_Work to complete:_
(A) List each specific end effector that the robot system passage names by its tool type and reference label.
(B) Reproduce word for word the stretch of the robot system passage from "When the required end effector EA is the driver" through "SB to the robot 10A.".
───── Document section ─────
When the settings of the control devices 26A and 26B are changed into connection mode, the control device 26A reads the tool information from the storage device 30A and stores the tool information in the storage device 30B while correlating the tool information to the information on the location (cell 100A). Similarly, the control device 26B reads the tool information from the storage device 30B and stores the tool information in the storage device 30A while correlating the tool information to the information on the location (cell 100B). Thus, the storage devices 30A and 30B each store a table in which the tool information and the location information are correlated. Thus, the cells 100A and 100B share information on the end effectors EA and EB, which are respectively accommodated in the cells 100A and 100B.

Next, when the control device 26A executes the command or the job, the control device 26A determines which of the cells, the cell 100A (tool box 14A) or the cell 100B (tool box 14B), accommodates the end effector EA required for executing the command or the job. Specifically, based on the tool information of the required end effector EA, the control device 26A refers to the table stored in the storage device 30A, and thus acquires the location information. When the required end effector EA is the hand E1, since the hand E1 is accommodated in the cell 100A, which accommodates the control device 26A itself, then the control device 26A controls the robot 10A to mount the hand E1 in the tool box 14A to the robot 10A.

When the required end effector EA is the driver E4, since the driver E4 is accommodated in the other cell 100B, the control device 26A transmits a request command for the driver E4 to the control device 26B. Upon receiving the request command, the control device 26B controls the robot 10B to pick the driver E4 out of the tool box 14B and place the driver E4 in the common operation area SA or the common operation area SB (see FIG. 4). Next, the control device 26B transmits to the control device 26A completion information indicating that the placement of the driver E4 is complete. Upon receiving the completion information, the control device 26A controls the robot 1 OA to mount the driver E4 placed in the common operation area SA or the common operation area SB to the robot 10A.

When the required end effector EB is not accommodated in the cell 100B, the control device 26B similarly transmits a request command to the control device 26A so as to mount the end effector (drill E2 in the example shown in FIG. 4) in the tool box 14A to the robot 10B.

Next, a method for producing a workpiece W using the above-described robot system will be described. For example, the workpiece W is conveyed into the cell 100A. The workpiece W is then placed on the work table 12A. The camera 18A captures an image of the workpiece W based on an instruction from the control device 26A. After the camera 18A has captured an image of the workpiece W, data of the image is transmitted to the PC 300. The PC 300 processes the image data to recognize the position and posture of the workpiece W imaged by the camera 18A. Then, the PC 300 transmits the recognized position and posture of the workpiece W to the robot controller 16A (communication device 28A). Based on the data on the position and posture of the workpiece W, the control device 26A controls the robot 10A and the end effector EA to perform a predetermined kind of work on the workpiece W. When the work is complete, the workpiece W is taken out of the cell 100A (for example, to the cell 100B). Thus, the workpiece W is produced.
───── Information ─────
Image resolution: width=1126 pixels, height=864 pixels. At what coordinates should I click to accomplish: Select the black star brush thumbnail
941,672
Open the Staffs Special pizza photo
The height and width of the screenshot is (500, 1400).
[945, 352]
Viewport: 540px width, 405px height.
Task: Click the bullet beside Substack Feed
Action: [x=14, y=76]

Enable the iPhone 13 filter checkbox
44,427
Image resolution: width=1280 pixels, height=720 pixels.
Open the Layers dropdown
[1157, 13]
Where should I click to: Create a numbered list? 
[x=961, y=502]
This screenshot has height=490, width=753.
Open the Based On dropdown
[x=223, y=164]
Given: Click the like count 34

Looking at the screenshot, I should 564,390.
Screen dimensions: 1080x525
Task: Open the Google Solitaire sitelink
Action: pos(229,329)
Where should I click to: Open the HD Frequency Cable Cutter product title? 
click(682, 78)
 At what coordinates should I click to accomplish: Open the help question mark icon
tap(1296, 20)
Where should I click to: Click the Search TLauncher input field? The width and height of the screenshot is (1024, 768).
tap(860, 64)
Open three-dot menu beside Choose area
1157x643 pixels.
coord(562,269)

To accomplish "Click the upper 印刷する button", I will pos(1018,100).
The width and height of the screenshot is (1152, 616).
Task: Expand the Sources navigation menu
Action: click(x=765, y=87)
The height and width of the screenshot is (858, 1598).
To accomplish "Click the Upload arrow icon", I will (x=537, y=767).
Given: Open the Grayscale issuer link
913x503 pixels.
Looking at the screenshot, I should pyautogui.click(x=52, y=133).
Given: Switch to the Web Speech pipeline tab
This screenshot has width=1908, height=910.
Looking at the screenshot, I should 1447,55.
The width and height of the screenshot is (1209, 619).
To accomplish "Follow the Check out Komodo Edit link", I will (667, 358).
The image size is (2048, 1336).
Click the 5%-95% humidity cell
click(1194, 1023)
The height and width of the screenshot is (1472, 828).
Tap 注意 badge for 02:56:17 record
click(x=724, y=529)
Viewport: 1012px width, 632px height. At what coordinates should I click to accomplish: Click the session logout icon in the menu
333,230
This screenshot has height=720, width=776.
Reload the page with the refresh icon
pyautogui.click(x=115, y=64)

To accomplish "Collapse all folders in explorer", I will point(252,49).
─────
_Written answers:_
(A)
hand E1
drill E2
driver E4

(B)
When the required end effector EA is the driver E4, since the driver E4 is accommodated in the other cell 100B, the control device 26A transmits a request command for the driver E4 to the control device 26B. Upon receiving the request command, the control device 26B controls the robot 10B to pick the driver E4 out of the tool box 14B and place the driver E4 in the common operation area SA or the common operation area SB (see FIG. 4). Next, the control device 26B transmits to the control device 26A completion information indicating that the placement of the driver E4 is complete. Upon receiving the completion information, the control device 26A controls the robot 1 OA to mount the driver E4 placed in the common operation area SA or the common operation area SB to the robot 10A.